WHAT IS ASKED ▸ How would you put this sentence from the registration expenses excerpt into Spanish: "The following table sets forth expenses (estimated except for the registration fee) in connection with the offering described in the registration statement:"?

PAGE EXTRACT ▸
INFORMATION NOT REQUIRED IN PROSPECTUS

Item 14.  Other Expenses of Issuance and Distribution.

        The following table sets forth expenses (estimated except for the registration fee) in connection with the offering described in the registration statement:

  SEC registration fee $       414  
  Accounting fees and expenses 10,000  
  Legal fees and expenses 10,000  
  Printing expenses 2,500  
  Miscellaneous 1,000  
       
          Total $23,914  


Item 15.  Indemnification of Directors and Officers.

        Sections 1741 and 1742 of the Pennsylvania Business Corporation Law of 1988 empower the Company, and the bylaws of the Company provide that it shall have the power, to indemnify any person who was or is a party or is threatened to be made a party to any threatened, pending or completed action, suit or proceeding by reason of the fact that he is or was a director, officer, employee or agent of the Company, or is or was serving at the request of the Company as a director, officer, employee or agent of another corporation, partnership, joint venture, trust or other enterprise, against expenses, judgments, fines and amounts paid in settlement actually and reasonably incurred by him in connection with such action, suit or proceeding if he acted in good faith and in a manner he reasonably believed to be in, or in the case of actions undertaken other than in his official capacity, not opposed to, the best interest of the Company, and, with respect to any criminal action or proceeding, had no reasonable cause to believe his conduct was unlawful; except that, in the case of an action or suit by or in the right of the Company, no indemnification may be made in respect of any claim, issue or matter as to which such person shall have been adjudged to be liable for negligence or misconduct in the performance of his duty to the Company unless and only to the extent that the court in which such action or suit was brought shall determine that such person is fairly and reasonably entitled to indemnity for proper expenses.

EXTRACTED MATERIAL ▸

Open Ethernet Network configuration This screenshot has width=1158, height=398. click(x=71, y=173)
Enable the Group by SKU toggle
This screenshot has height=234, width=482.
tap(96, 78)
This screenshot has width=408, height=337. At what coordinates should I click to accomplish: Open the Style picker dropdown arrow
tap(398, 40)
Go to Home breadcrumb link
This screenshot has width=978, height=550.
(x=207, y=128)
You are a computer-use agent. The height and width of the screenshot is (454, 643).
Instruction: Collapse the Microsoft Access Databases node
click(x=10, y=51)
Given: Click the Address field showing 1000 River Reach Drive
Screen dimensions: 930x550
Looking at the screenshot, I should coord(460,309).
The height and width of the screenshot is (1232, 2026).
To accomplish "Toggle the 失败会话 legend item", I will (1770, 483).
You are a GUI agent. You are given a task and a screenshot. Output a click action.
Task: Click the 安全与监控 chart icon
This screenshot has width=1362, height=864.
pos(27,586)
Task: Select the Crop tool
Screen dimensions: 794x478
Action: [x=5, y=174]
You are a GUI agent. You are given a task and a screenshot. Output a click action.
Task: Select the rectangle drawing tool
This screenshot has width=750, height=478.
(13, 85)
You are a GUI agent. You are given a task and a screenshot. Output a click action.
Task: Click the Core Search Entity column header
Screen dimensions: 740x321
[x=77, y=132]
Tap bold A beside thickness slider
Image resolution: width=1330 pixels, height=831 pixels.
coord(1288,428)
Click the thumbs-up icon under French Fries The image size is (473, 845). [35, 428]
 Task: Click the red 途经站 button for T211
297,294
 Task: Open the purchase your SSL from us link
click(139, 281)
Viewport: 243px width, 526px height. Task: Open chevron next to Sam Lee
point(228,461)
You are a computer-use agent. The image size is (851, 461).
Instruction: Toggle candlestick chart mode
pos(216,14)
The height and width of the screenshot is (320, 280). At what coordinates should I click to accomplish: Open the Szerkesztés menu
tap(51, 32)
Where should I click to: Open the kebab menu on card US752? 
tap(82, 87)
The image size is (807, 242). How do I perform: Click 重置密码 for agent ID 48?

RESULT OF THIS TASK ▸ La siguiente tabla detalla los gastos (estimados, salvo la tasa de registro) relacionados con la oferta descrita en la declaración de registro: